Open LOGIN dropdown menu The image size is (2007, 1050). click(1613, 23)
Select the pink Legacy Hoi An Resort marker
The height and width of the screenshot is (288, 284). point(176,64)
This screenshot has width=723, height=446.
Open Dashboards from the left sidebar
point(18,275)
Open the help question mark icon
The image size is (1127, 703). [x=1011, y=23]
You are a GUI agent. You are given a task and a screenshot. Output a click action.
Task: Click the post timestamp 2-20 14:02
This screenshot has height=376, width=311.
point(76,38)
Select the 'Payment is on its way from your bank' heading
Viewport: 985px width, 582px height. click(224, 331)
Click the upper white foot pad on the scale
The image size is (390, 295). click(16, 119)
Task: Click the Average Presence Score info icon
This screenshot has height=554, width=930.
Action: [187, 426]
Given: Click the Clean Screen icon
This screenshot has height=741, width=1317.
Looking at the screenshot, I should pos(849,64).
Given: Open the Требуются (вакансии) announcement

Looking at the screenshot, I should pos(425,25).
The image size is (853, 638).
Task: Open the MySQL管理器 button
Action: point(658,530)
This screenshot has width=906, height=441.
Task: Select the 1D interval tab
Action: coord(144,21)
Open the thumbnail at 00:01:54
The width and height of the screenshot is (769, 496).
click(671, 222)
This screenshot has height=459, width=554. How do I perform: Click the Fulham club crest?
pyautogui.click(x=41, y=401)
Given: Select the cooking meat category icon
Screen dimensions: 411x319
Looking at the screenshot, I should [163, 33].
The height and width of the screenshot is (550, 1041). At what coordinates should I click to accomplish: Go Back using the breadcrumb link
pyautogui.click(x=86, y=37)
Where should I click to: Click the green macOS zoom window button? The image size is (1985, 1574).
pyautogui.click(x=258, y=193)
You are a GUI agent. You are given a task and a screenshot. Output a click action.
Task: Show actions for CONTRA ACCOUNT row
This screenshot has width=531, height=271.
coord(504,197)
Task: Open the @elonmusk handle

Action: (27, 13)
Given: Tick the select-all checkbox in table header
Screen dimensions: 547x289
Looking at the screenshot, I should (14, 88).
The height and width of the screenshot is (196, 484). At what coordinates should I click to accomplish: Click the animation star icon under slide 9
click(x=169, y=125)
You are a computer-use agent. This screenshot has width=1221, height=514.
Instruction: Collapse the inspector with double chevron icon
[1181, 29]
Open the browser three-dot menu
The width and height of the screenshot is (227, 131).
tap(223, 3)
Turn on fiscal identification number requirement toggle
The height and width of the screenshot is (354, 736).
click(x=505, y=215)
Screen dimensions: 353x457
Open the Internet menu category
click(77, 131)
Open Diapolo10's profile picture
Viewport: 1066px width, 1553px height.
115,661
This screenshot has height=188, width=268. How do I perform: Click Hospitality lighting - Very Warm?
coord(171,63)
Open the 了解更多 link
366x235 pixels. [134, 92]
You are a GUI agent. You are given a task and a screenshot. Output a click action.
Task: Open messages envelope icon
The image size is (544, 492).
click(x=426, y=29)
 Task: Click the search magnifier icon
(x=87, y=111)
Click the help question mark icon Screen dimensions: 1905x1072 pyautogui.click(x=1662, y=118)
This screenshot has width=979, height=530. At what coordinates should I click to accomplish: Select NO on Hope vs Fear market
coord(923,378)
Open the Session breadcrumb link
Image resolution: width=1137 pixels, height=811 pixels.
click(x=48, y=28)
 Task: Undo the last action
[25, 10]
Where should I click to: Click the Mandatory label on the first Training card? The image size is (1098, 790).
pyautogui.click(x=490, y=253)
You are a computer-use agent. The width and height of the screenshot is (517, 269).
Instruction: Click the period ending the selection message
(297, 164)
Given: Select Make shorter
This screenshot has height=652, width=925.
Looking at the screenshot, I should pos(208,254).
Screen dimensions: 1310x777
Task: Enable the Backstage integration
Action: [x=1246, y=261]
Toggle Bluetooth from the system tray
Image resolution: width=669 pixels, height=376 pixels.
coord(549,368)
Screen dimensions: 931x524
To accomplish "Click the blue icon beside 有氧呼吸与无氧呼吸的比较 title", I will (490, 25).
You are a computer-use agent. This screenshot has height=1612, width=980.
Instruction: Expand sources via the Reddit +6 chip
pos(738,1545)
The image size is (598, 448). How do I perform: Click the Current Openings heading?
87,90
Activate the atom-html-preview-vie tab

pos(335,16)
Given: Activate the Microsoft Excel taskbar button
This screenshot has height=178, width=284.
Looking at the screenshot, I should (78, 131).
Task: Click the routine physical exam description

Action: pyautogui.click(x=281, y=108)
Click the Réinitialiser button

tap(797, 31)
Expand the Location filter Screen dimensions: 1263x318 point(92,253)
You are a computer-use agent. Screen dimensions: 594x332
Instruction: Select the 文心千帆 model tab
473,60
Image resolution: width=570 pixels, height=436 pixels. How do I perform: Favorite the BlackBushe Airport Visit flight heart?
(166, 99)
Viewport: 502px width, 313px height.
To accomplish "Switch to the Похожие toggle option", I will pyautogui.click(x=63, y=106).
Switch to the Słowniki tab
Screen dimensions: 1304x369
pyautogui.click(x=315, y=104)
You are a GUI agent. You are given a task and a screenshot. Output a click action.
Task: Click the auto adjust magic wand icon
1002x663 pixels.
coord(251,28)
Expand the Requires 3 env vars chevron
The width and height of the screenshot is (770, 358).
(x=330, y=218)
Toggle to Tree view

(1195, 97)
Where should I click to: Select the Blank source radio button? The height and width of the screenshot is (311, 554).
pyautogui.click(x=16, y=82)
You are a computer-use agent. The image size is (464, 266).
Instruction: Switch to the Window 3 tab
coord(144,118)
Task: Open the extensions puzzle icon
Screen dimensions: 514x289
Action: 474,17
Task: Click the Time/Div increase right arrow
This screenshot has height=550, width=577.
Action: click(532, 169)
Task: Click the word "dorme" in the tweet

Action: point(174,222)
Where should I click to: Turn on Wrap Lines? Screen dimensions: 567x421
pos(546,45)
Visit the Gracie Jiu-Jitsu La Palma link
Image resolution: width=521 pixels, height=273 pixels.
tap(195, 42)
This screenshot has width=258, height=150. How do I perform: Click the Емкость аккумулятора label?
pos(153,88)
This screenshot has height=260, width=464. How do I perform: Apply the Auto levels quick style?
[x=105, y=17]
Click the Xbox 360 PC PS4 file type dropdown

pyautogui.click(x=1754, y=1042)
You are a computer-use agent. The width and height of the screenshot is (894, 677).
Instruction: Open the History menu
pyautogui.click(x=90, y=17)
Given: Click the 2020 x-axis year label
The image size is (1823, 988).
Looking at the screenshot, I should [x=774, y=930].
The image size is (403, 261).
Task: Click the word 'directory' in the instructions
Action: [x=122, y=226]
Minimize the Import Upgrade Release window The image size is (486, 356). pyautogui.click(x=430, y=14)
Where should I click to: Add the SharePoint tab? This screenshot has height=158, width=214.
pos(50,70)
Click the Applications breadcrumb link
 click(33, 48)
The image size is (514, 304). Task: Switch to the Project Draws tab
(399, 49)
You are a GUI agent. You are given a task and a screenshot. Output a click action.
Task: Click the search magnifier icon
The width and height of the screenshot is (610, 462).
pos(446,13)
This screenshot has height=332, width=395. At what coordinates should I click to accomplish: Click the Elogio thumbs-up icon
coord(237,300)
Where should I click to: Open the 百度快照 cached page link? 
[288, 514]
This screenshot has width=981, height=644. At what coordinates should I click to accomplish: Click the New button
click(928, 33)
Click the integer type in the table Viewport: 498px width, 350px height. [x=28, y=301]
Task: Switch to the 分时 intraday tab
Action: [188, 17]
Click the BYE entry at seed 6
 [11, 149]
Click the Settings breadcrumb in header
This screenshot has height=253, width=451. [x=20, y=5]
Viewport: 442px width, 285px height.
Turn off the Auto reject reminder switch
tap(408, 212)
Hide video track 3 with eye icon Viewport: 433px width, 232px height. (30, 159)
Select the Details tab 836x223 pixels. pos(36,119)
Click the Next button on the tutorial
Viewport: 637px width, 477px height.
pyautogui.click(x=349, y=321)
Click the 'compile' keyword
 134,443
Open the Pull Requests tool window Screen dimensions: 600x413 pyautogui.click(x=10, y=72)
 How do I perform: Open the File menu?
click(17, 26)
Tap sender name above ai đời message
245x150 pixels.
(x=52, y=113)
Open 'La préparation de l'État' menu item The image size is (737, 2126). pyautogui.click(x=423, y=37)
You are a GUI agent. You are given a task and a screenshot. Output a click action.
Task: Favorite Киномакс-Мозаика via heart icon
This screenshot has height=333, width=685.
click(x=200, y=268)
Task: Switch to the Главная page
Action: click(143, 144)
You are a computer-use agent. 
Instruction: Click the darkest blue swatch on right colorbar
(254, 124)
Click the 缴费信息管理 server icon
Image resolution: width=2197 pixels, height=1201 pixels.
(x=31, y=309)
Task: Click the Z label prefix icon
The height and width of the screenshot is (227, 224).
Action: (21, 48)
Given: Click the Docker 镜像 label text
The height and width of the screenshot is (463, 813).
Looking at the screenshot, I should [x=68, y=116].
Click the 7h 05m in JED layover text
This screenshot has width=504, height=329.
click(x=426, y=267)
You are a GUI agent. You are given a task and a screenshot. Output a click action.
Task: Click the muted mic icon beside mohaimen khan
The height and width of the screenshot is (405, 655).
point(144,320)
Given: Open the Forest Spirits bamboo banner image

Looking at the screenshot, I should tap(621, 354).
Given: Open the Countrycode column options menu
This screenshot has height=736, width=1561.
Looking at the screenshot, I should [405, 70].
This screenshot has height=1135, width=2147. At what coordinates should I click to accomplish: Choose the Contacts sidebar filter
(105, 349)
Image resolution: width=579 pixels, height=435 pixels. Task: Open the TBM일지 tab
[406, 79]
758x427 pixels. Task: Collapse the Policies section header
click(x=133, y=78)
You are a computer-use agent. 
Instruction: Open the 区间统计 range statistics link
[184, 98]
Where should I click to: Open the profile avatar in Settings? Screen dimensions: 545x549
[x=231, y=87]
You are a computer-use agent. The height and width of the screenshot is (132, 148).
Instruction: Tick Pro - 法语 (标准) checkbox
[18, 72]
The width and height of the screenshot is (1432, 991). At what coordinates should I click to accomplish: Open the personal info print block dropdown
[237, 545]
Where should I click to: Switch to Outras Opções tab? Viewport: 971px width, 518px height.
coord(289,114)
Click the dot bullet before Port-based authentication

============================================================

## What to produce
Reproduce the rows above without any changes, beginning at the line that contains "758x427 pixels. Task: Collapse" and stopping after the line that contains "[x=231, y=87]".

## Task result
758x427 pixels. Task: Collapse the Policies section header
click(x=133, y=78)
You are a computer-use agent. 
Instruction: Open the 区间统计 range statistics link
[184, 98]
Where should I click to: Open the profile avatar in Settings? Screen dimensions: 545x549
[x=231, y=87]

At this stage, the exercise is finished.